Pekerjaan Konstruksi dan Manajemen
Pada Mei 1900, Sultan mendirikan “Administrasi Imperial” (İdare-i Şahane) dengan membentuk dua komite untuk mengawasi pelaksanaan proyek:
- Pertama, berkedudukan di Istanbul dengan Sultan sebagai ketua dan Izzet Pasha sebagai direktur jalur.
- Kedua, untuk pelaksanaan di Damaskus yang diketuai oleh Gubernur Suriah.
Manajemen umum diserahkan kepada Mayjen Kazım Pasha (menantu Sultan) untuk mengoordinasikan pekerjaan konstruksi.

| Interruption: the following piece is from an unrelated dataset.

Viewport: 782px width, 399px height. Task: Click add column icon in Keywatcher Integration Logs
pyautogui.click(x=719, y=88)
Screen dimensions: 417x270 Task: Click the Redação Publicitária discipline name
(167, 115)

Tugas survei umum di wilayah tersebut untuk menentukan rute jalur dipercayakan kepada Insinyur Mukhtar Bey, sedangkan manajemen teknis diserahkan kepada insinyur Jerman Heinrich August Meissner dengan Shawqi Pasha Al-Muayyad Al-Azm sebagai asistennya.
Meissner bertugas mengawasi para insinyur dan bertanggung jawab atas pekerjaan konstruksi dengan bayaran 200 Franc plus kenaikan 100 Franc per bulan hingga 1909. Di bawah pengawasannya, ada 43 insinyur dari berbagai kebangsaan: 17 Utsmaniah, 12 Jerman, 5 Prancis, serta orang Austria, Belgia, dan Yunani. Pekerjaan konstruksi dilakukan oleh tentara Utsmaniah, yang jumlahnya hingga 1908 mencapai sekitar 7.500 orang.

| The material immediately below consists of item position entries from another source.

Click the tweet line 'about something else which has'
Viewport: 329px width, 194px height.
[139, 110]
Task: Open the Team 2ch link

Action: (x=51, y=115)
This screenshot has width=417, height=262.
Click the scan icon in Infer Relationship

Mulai dari Stasiun Al-Akhdhar, 760 kilometer di selatan Damaskus, hingga Madinah, komite proyek tidak lagi menggunakan tenaga teknis asing. Hal ini karena non-Muslim tidak diizinkan melewati wilayah ini. Mereka digantikan oleh teknisi dari kalangan Arab di bawah pengawasan insinyur Utsmaniyah, Mukhtar Bey. Di antara mereka ada seorang pemuda bernama Nadzif Al-Khalidi, asal Yerusalem, yang namanya hingga kini digunakan untuk menyebut Jabal An-Nadzif di Amman.
Pembangunan jalur ini dilaksanakan dalam 3 tahap utama:
- Pertama: Survei tanah yang akan dilalui jalur untuk memperkirakan biaya finansial.

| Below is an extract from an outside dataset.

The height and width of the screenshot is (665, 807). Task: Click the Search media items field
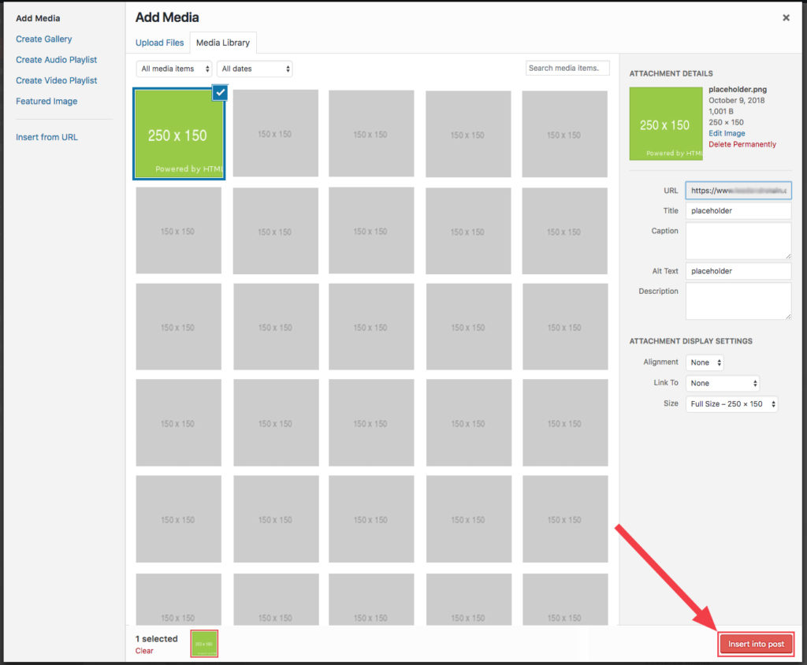(x=567, y=69)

- Kedua: Penentuan rute dan ketinggian jalur.
- Ketiga: Pelaksanaan teknis, yang diwujudkan dalam 3 langkah konstruksi:
-
- Langkah 1: Meratakan tanah tempat jalur akan dibangun.
- Langkah 2: Menyiapkan badan jalur, membangun jembatan dan terowongan.
- Langkah 3: Meletakkan rel baja di tempatnya yang benar.
Jalur Hijaz mengikuti rute dan arah yang telah dilalui kafilah haji sejak zaman dahulu (Thariq al-Haj asy-Syami) dengan beberapa modifikasi kecil untuk alasan teknis. Pembangunannya diselesaikan dalam 5 tahap dengan rata-rata 182 kilometer per tahun.
Pekerjaan dimulai pada 1 September 1900 dengan pembangunan jalur telegraf di bawah pimpinan Shawqi Pasha Al-Muayyad Al-Azm. Gubernur saat itu, Menteri Hussein Nazim Pasha, bertugas memfasilitasi pengiriman peralatan telegraf ke kota-kota yang dilaluinya dengan bantuan suku-suku Yordania.
Pembangunan telegraf dari Damaskus ke Madinah via Amman sepanjang 1.303 kilometer mempercepat komunikasi dan menghubungkan bagian-bagian negara dalam waktu yang singkat. Setelah itu, pembangunan fisik jalur kereta dimulai dari Stasiun Muzayrib. Bagian pertama, Damaskus-Dara’a, diresmikan pada September 1903.
Sebulan kemudian, jalur mencapai Amman, lalu ke Ma’an pada tahun 1904. Di Ma’an, didirikan pusat administrasi yang mulai mengoperasikan angkutan penumpang dan barang pada 1 September 1905. Pendapatannya digunakan untuk mendanai pembangunan jalur ke arah selatan.
Jalur kemudian mencapai Mada’in Salih (sekarang Al-‘Ula) pada tahun 1906, disertai dengan jalur cabang ke Haifa, Palestina, sebagai tahap keempat. Jalur akhirnya tiba di Madinah pada tahun 1908, berhenti pada jarak 250 mil dari Mekah.
Saat itu, Sultan memerintahkan agar kain felt (wol) dihamparkan pada 30 kilometer terakhir jalur. Kain ini dicuci dengan air mawar setiap hari sebagai bentuk penghormatan dan pengagungan terhadap tanah yang diberkati tersebut. Di sana juga dibangun Masjid Al-Anbariyah (tanpa mimbar dan tidak untuk salat Jumat).
Sumber-sumber sejarah berbeda dalam memperkirakan panjang jalur, antara 1.465 kilometer hingga 1.322 kilometer. Jalur ini mencakup 40 stasiun dengan jarak rata-rata 20 kilometer antar stasiun. Kota dan pusat permukiman yang terletak di sepanjang Jalur Hijaz diperkirakan berjumlah 50 buah. Jalur ini juga meliputi 2.666 jembatan batu dan jembatan pejalan kaki, 250 dermaga, 7 jembatan besi, 9 terowongan, 7 bak air, 37 tangki air, rumah sakit di Tabuk dan Ma’an, bengkel kecil di Haifa dan Dara’a, pengecoran, bengkel pipa di Haifa, serta banyak gudang di sepanjang jalur dan pusat perawatan gerbong.